If your credit score isn’t in the best shape, don’t worry - there are still ways to finance the equipment your business needs. One option is equipment leasing, which typically comes with lower upfront costs and more flexible payment terms, making it a practical choice for many businesses. Another route is term loans, which can cover a variety of business expenses, including equipment. For those looking for competitive rates and extended repayment options, SBA loans might be worth exploring.
You could also use a business credit card for smaller equipment purchases or consider alternative funding sources like crowdfunding or angel investors. While these approaches come with their own set of challenges, they can be effective when traditional loans aren’t an option. At the same time, work on improving your credit score to unlock more financing opportunities down the line.
How can collateral or a co-signer help me qualify for an equipment loan if I have bad credit?
If your credit score isn't in great shape, there are a few strategies that can help you improve your chances of securing an equipment loan. One effective approach is offering collateral - this could be anything from a commercial vehicle to real estate or inventory. Collateral provides lenders with a safety net, lowering their risk. In turn, this can make you a more attractive borrower and might even lead to more favorable loan terms.
Another route to consider is applying with a co-signer who has strong credit. A co-signer’s solid financial standing can boost your approval odds and potentially help you lock in a lower interest rate. Just remember: if you default on the loan, the co-signer becomes responsible for the payments, so it’s a decision that requires mutual trust and understanding.
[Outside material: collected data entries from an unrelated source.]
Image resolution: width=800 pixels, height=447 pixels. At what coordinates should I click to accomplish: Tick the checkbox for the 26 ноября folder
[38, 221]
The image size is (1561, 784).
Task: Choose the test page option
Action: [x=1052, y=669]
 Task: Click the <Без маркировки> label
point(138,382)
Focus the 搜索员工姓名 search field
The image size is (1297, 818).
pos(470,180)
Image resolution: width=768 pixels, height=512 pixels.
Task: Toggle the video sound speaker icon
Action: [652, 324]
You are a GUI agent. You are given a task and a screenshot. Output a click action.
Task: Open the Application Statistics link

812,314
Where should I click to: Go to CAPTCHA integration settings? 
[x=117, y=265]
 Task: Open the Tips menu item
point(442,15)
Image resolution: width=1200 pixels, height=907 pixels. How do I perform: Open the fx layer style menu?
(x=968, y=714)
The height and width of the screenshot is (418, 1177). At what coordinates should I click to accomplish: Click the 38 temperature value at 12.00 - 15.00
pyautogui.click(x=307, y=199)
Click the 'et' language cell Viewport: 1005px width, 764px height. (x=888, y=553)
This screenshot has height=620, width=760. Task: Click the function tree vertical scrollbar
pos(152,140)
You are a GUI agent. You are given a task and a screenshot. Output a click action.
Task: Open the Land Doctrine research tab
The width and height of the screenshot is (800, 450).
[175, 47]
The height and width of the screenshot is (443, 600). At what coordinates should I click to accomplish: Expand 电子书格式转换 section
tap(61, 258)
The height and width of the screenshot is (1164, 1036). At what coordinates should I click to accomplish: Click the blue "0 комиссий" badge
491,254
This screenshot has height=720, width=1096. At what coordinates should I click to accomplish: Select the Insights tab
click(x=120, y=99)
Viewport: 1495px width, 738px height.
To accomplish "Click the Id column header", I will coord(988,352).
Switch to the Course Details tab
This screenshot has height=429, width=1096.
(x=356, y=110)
Lastly, offering a larger down payment can also tip the scales in your favor. By putting more money down upfront, you demonstrate commitment and reduce the loan amount, which makes lenders more inclined to approve your application.
What can I do to quickly improve my credit score before applying for an equipment loan?
If you're trying to improve your credit score quickly before applying for an equipment loan, there are a few things you can do to make a difference:
Lower your credit card balances: Reducing your credit utilization ratio is one of the fastest ways to boost your score. Aim to keep your balances as low as possible.
Check for errors on your credit report: Mistakes happen. Review your report carefully, and if you spot inaccuracies, contact the credit bureaus to have them corrected.
Stay on top of your payments: On-time payments are crucial. Even a single late payment can hurt your score significantly.
Ask for a higher credit limit: Increasing the credit limit on your cards can improve your utilization ratio, as long as you avoid adding more debt.
You might also think about getting a secured credit card or becoming an authorized user on a creditworthy account. Both options can help build your credit and show lenders that you're responsible with money.